IBM Physicists Report New Breakthrough for Quantum Computing
Researchers at IBM (NYSE: IBM), the No. 2 computer services company, have passed thresholds since Jan. 2 whose promise could yield quantum computers within our lifetime, IBM's Manager of Physics of Information said Tuesday.
In the past seven weeks, IBM physicists using superconducting technology at temperatures around absolute zero have achieved computing at a coherent state, physicist Mark Ketchen said.
Shares of IBM fell $1.10 to $196.88 early Wednesday. They set a 62-week high last week.
The experiment lasted for only a ten-thousandth of a second, the IBM researcher said. The attempt to achieve a quantum state was stable, or coherent, enough to suggest that if repeated and made to last longer, a working quantum computer could be made.
Ketchen, principal investigator of IBM's superconducting quantum device systems for future computing applications, and other colleagues Tuesday presented their findings before the American Physical Society.
If successful, attempts by IBM, using supercooled technology, or rivals, using ion-trap technologies, may develop a future supercomputer that would prove the concept of quantum computing while drastically improving computing speeds.

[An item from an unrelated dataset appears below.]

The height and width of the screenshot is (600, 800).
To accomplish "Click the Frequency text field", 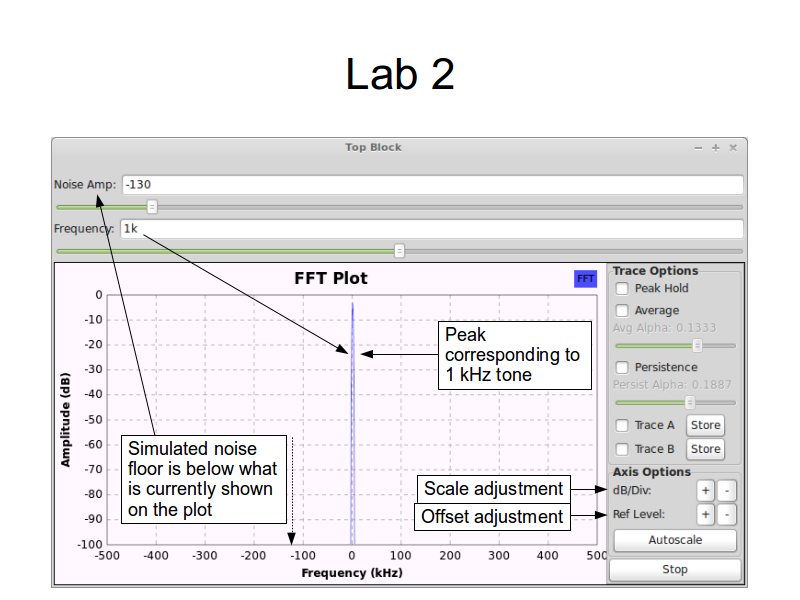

Conventional computers, including PCs and smartphones, process information using bits of information, which are all either 1's or 0's. In quantum computing, the field suggested by Nobel Laureate in Physics Richard Feynmann, the information is processed using quantum bits or qubits which function as both.
Conventional computing can't handle qubits, said Ketchen, who holds a doctorate in physics from the University of California, Berkeley. Researchers at IBM's Watson Research Labs in Yorktown Heights, N.Y., have worked on superconductivity for years, so they tried to create qubits at supercold temperatures, around minus-459 Fahreinheit or 0 on the Kelvin scale, and lower, such as 20 millikelvin.
Lasted only 100 microseconds
The first attempts to create a so-called coherent state where quantum computing works lasted only 100 microseconds, Ketchen said. But even in that short time a computer could perform functions far beyond the range of IBM's current Watson supercomputer and its rivals.
IBM didn't solely rely on its own work, Ketchen said. Part of the successful experiment was based on research by Yale physicist Robert Schoelkopf.
Now that IBM has published its findings, the next step is to try to repeat the quantum state but to extend its duration, Ketchen explained. As well, now that the IBM team has succeeded with two qubits, it would like to try to double and triple the number.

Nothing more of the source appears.